# Exercise 7: understanding correlation
# In this exercise we will perform some simulations that may help to get intuition on the concept of correlation and the performance of the Pearson correlation coefficient. In order to keep it simple, we will assume throughout the exercise that the expected values are 0 and the standard deviations are 1.
# Before you start doing the computations, you have to load the "MASS" library into R by the command:
library(MASS)
# a)
# Generate 25 observations (x,y) from the bivariate normal distribution with correlation 0.30 (see slide 17 from the lectures)
# Compute the Pearson correlation coefficient and plot the observations:
n=25
rho=0.30
m=matrix(c(0,0),nrow=2)
S=matrix(c(1,rho,rho,1),nrow=2)
obs=mvrnorm(n,m,S)
x=obs[,1]
y=obs[,2]
cor(x,y)
plot(x,y)
# Repeat the commands a number of times.

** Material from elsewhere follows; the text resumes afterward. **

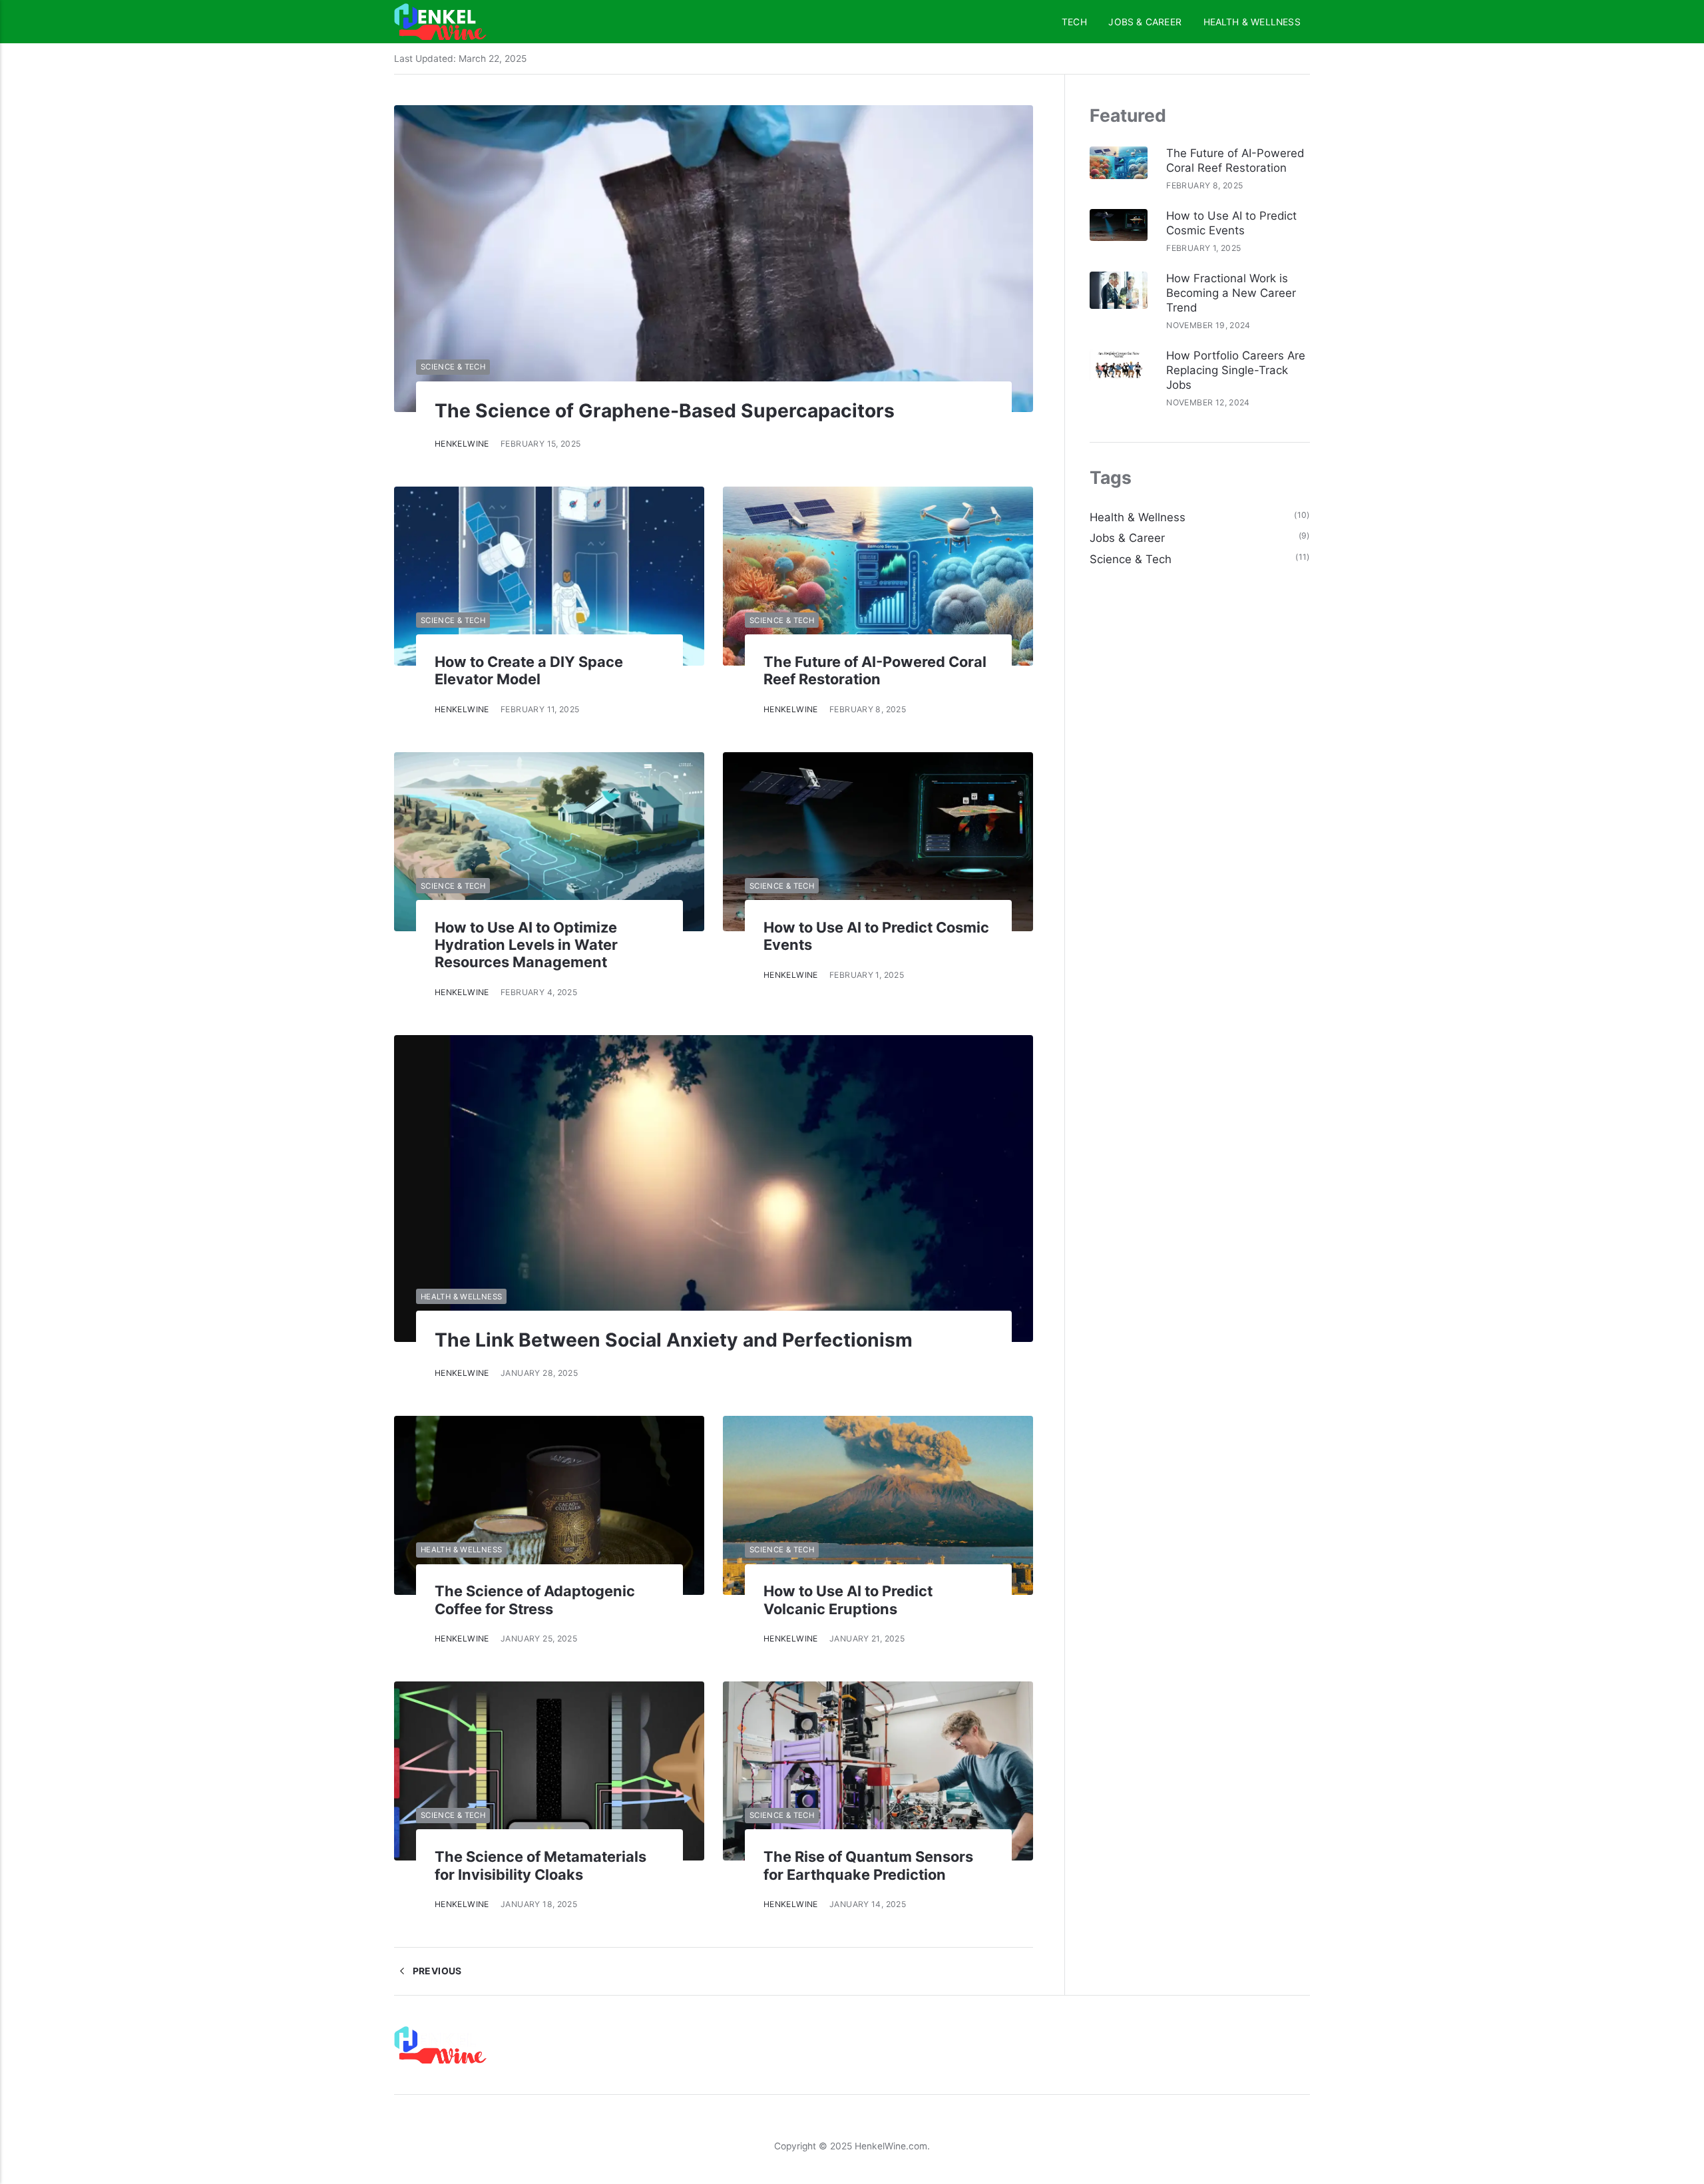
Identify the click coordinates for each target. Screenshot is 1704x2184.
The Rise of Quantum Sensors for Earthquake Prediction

Note how the Pearson correlation coefficient and the plot vary.
# This will help to give you an intuition of how scatter plots may look like when the (true) correlation is 0.30.
# b)
# Repeat a) for correlation 0.60 and correlation 0.90. Note how the plots look like when the correlation is 0.60 and 0.90.
# c)
# Repeat a) and b) for n=100 and n=400. Note how the variation in the Pearson correlation coefficient depends on the sample size.